§ Aim of the exercise
Only the lines containing "agent" belong in the answer; find them in the material below.

§ Stored data
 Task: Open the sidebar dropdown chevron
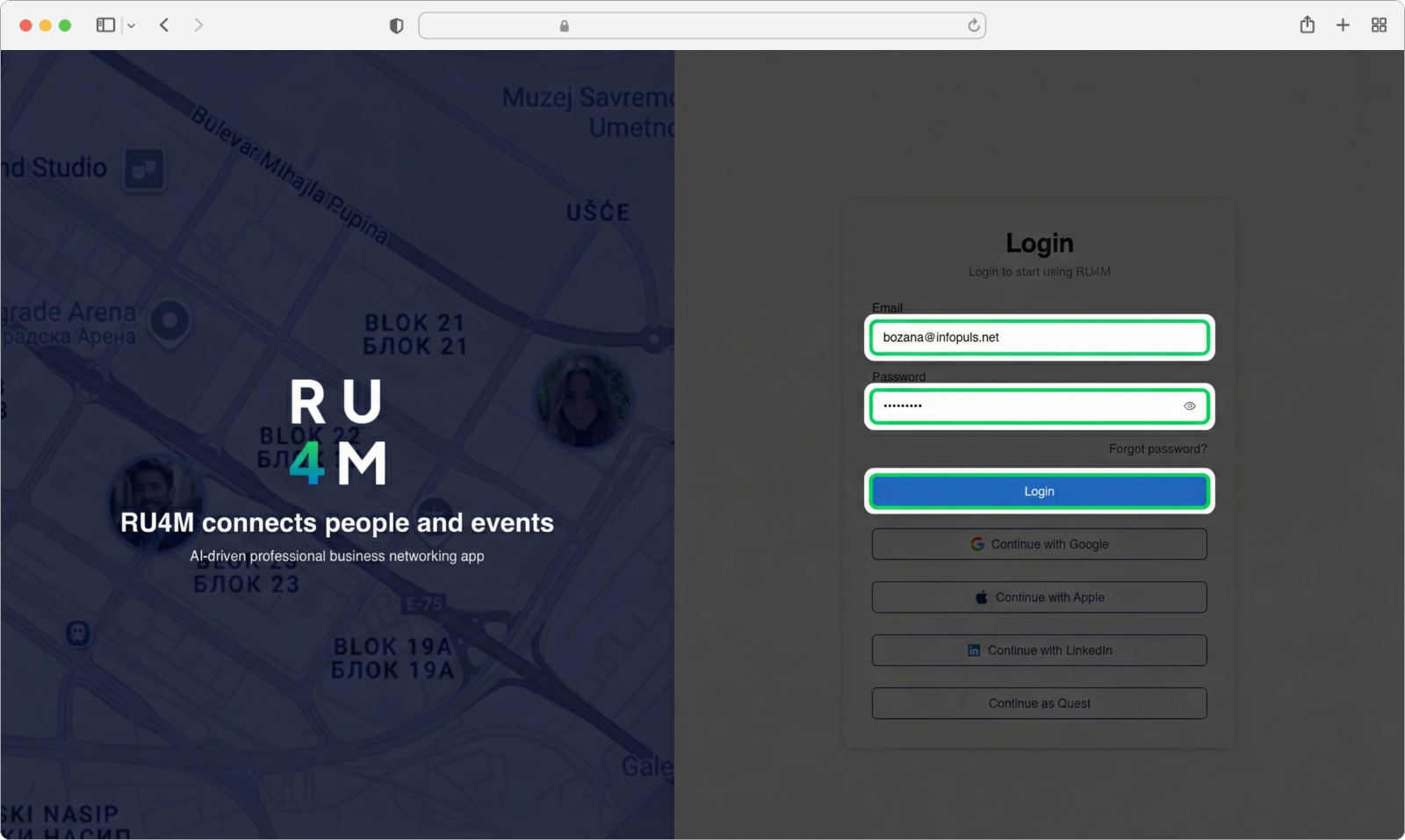click(132, 26)
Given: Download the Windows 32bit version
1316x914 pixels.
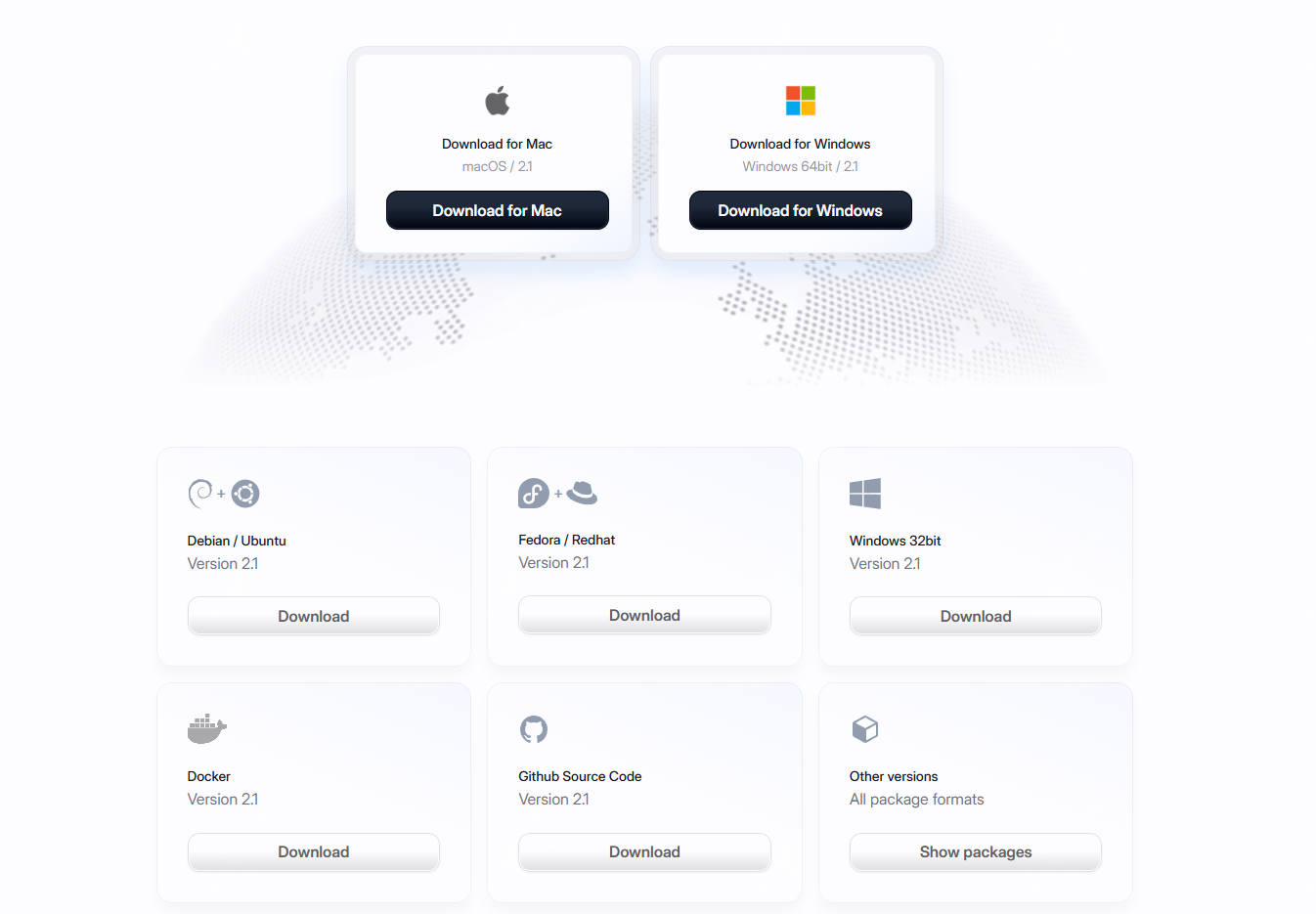Looking at the screenshot, I should point(975,617).
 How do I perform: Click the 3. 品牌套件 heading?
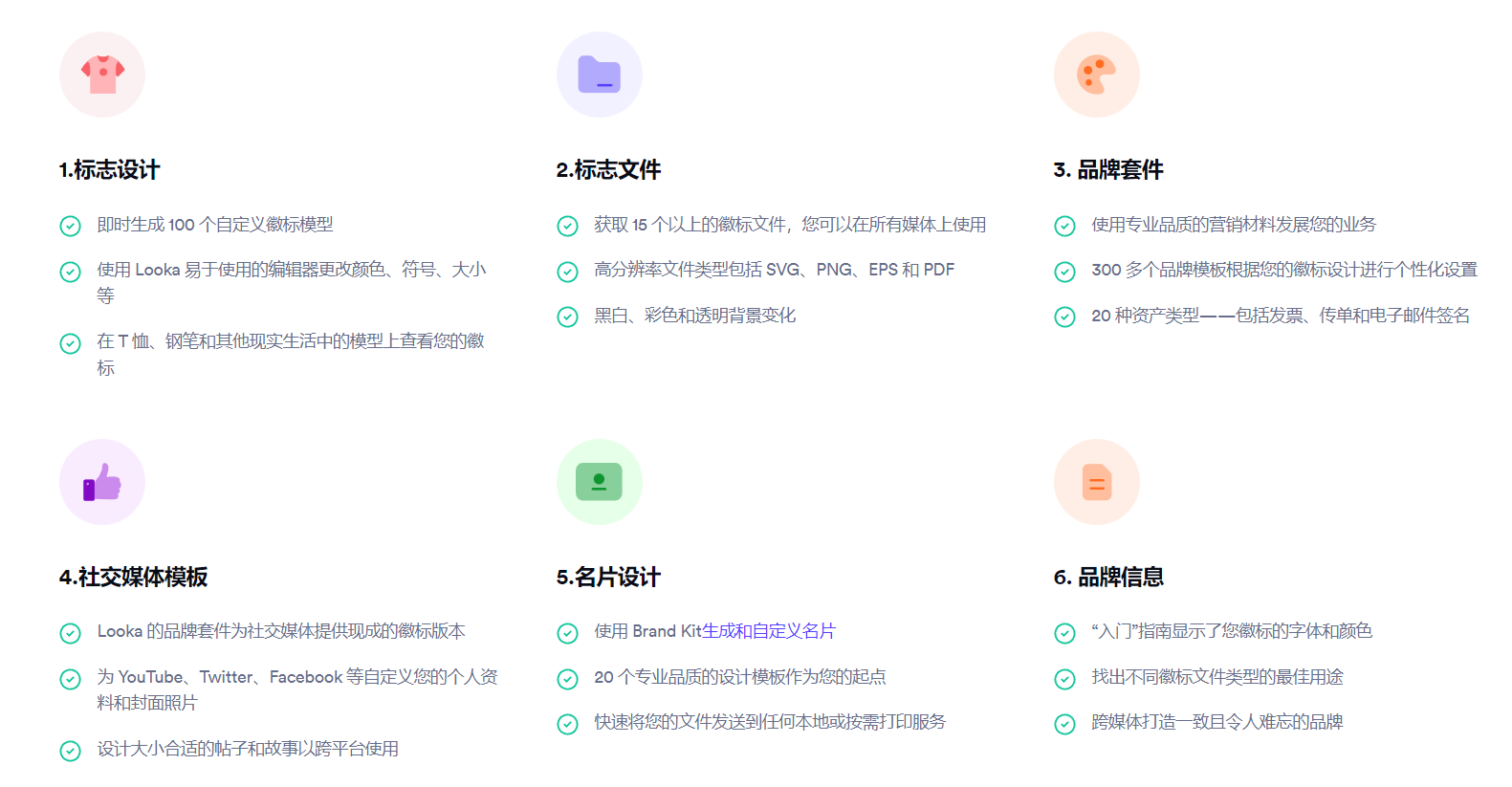click(x=1108, y=170)
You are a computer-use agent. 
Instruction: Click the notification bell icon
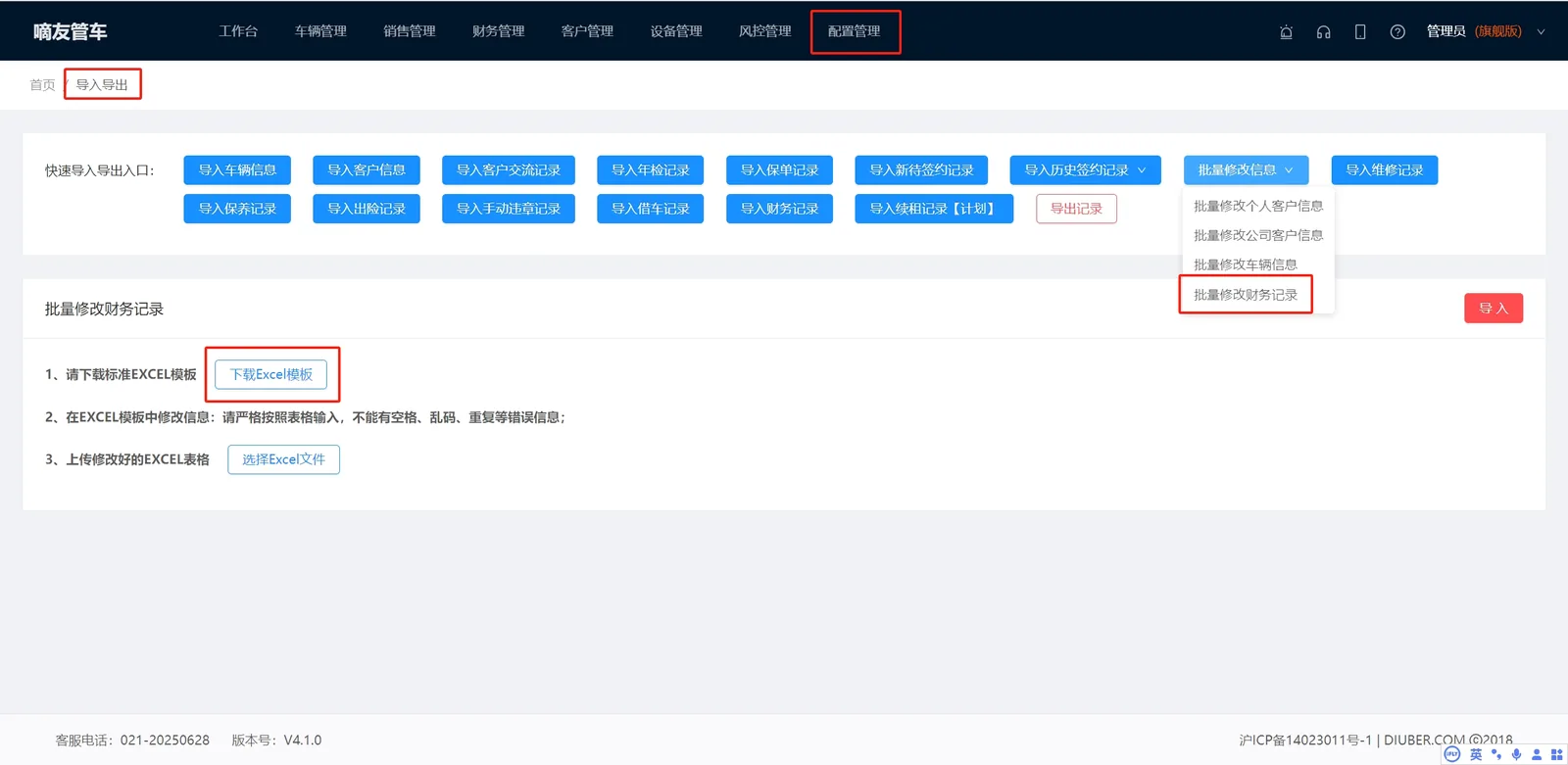[x=1286, y=32]
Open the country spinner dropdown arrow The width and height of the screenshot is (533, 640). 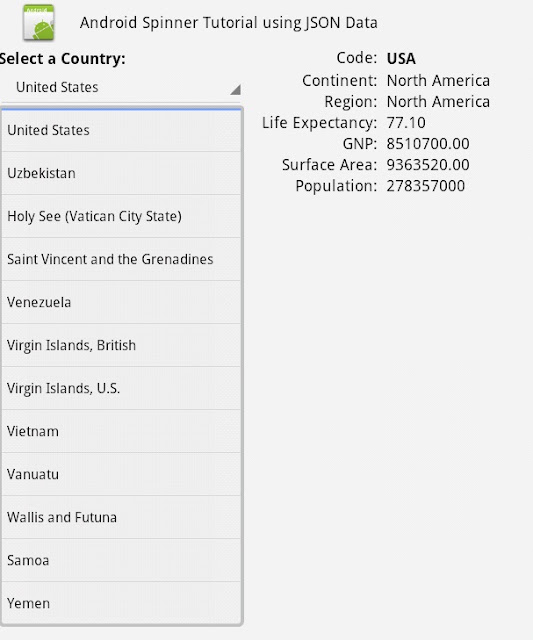pyautogui.click(x=235, y=89)
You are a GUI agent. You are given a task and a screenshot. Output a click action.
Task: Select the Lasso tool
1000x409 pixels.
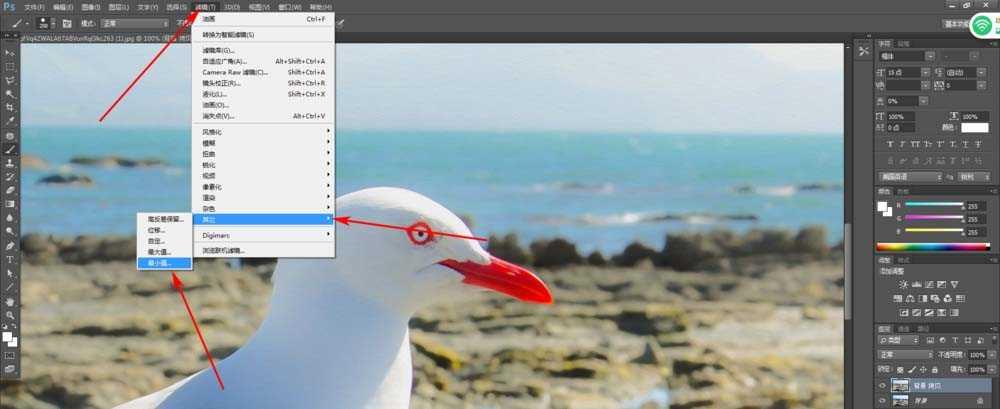(x=10, y=80)
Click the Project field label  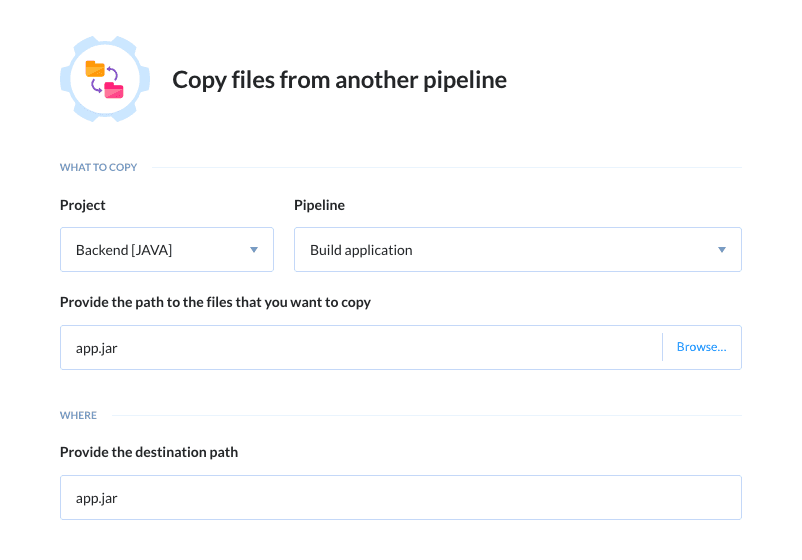(83, 205)

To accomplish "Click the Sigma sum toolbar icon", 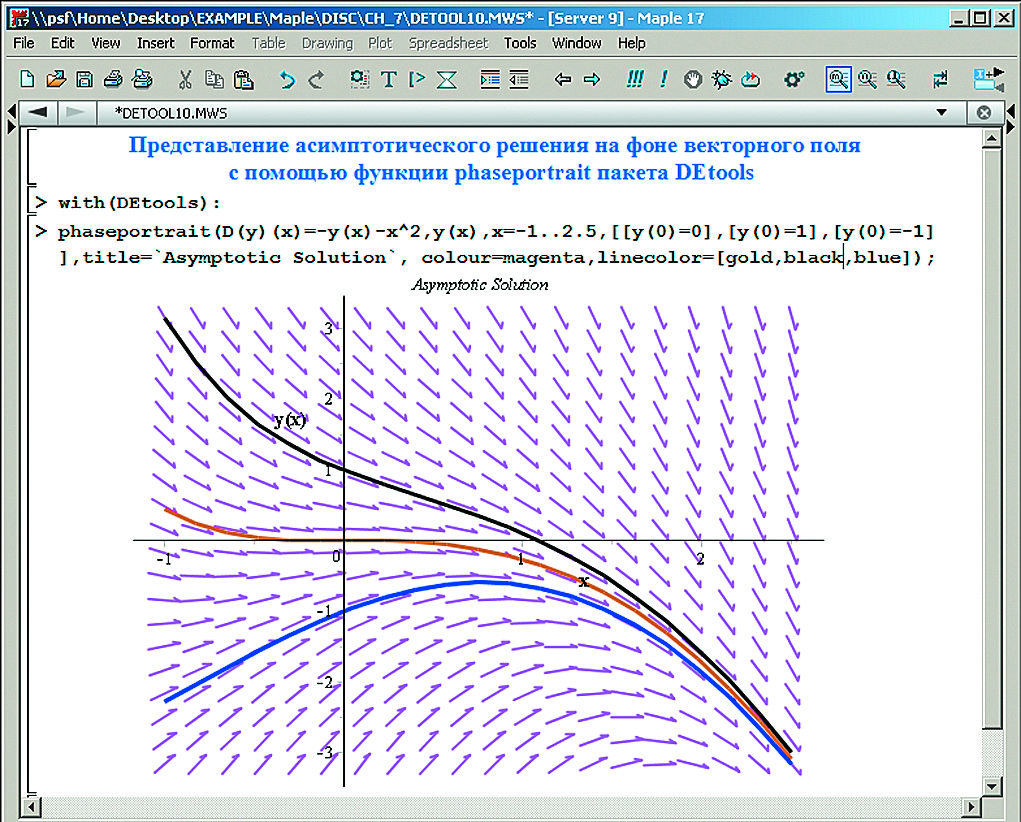I will point(447,79).
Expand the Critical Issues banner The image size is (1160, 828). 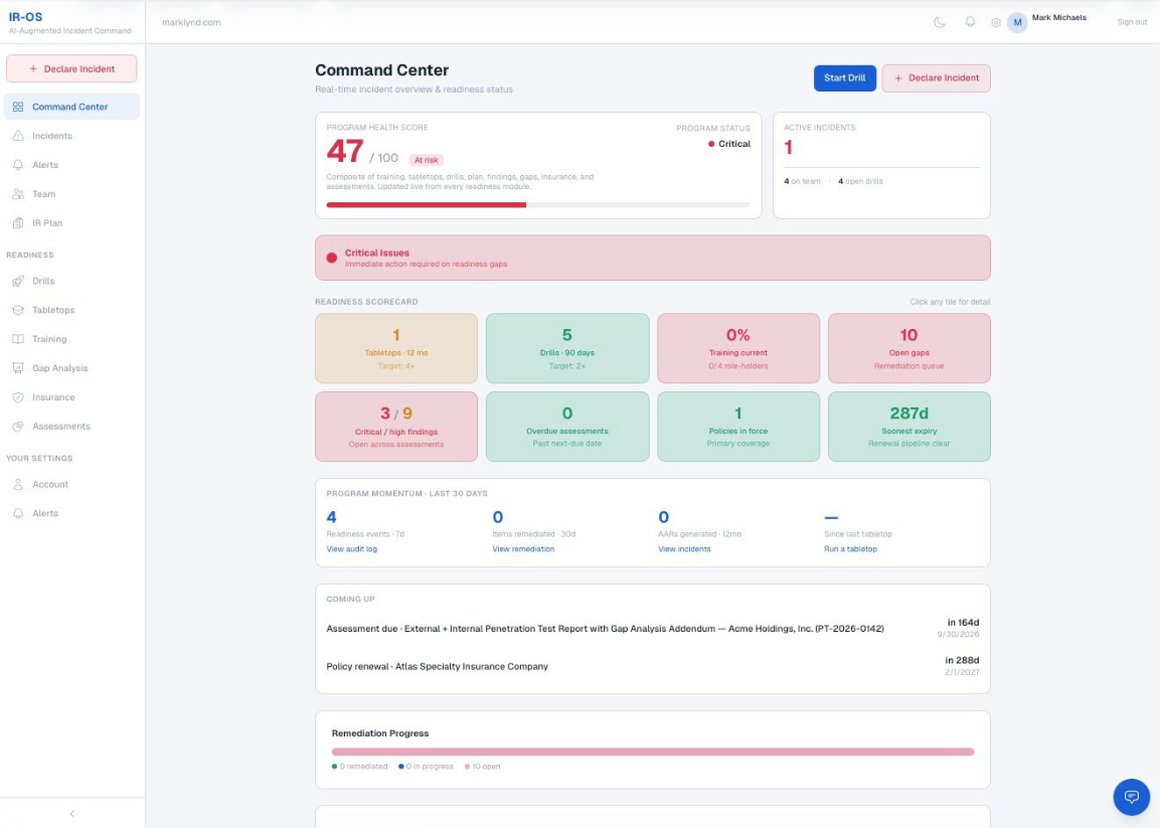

§ Response box
You are a computer-use agent. 
You are a GUI agent. You are given a task and a screenshot. Output a click action.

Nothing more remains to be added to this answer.